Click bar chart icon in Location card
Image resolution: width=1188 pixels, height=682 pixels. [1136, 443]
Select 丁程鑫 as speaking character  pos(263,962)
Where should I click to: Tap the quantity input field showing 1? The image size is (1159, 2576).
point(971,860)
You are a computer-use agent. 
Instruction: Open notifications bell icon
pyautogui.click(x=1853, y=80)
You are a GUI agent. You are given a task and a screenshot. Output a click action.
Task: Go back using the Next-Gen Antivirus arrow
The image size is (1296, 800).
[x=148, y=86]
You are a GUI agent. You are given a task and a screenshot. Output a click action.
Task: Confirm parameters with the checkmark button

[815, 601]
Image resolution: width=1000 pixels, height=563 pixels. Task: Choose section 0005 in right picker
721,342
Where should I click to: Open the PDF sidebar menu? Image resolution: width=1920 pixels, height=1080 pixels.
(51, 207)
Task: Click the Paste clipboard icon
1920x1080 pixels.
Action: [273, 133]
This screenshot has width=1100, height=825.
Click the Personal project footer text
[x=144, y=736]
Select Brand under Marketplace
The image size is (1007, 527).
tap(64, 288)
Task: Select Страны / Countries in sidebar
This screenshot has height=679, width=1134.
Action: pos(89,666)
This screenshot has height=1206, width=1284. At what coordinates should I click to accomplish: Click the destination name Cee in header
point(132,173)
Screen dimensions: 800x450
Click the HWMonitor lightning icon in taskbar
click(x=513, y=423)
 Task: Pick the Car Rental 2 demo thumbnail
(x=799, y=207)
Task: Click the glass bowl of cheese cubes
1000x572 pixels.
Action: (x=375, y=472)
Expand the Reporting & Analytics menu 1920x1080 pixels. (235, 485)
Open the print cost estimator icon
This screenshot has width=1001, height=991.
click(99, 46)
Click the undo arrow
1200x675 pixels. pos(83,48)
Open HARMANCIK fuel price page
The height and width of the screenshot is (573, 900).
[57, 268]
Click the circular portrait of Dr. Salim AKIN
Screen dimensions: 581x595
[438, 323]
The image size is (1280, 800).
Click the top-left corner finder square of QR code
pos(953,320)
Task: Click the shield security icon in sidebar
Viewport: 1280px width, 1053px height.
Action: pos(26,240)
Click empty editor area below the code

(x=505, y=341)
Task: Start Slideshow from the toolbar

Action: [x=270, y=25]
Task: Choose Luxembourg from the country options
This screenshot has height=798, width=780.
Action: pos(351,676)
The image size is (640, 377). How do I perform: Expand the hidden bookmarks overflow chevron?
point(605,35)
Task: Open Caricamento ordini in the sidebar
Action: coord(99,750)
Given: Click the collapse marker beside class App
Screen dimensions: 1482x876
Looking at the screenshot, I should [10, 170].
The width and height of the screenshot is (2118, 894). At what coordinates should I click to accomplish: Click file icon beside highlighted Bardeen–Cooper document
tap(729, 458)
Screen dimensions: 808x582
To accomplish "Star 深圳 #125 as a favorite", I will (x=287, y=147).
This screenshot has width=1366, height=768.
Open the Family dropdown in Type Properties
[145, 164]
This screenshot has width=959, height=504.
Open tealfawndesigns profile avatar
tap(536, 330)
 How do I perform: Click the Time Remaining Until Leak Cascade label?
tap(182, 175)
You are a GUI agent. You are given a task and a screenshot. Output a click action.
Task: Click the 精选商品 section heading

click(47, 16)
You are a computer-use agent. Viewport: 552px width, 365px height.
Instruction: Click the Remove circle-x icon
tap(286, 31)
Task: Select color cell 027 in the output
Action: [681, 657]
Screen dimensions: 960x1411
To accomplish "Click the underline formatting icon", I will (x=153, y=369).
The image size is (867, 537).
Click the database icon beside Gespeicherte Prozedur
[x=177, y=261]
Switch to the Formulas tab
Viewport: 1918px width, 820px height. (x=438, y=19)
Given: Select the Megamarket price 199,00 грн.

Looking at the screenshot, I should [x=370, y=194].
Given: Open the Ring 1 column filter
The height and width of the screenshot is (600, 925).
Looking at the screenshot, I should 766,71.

.....

WHAT IS NEEDED
Lines with the word "computer" in them are the answer; report each one from the data.

ANSWER TO THE EXERCISE
You are a computer-use agent. 
You are a computer-use agent. Viewport: 552px width, 365px height.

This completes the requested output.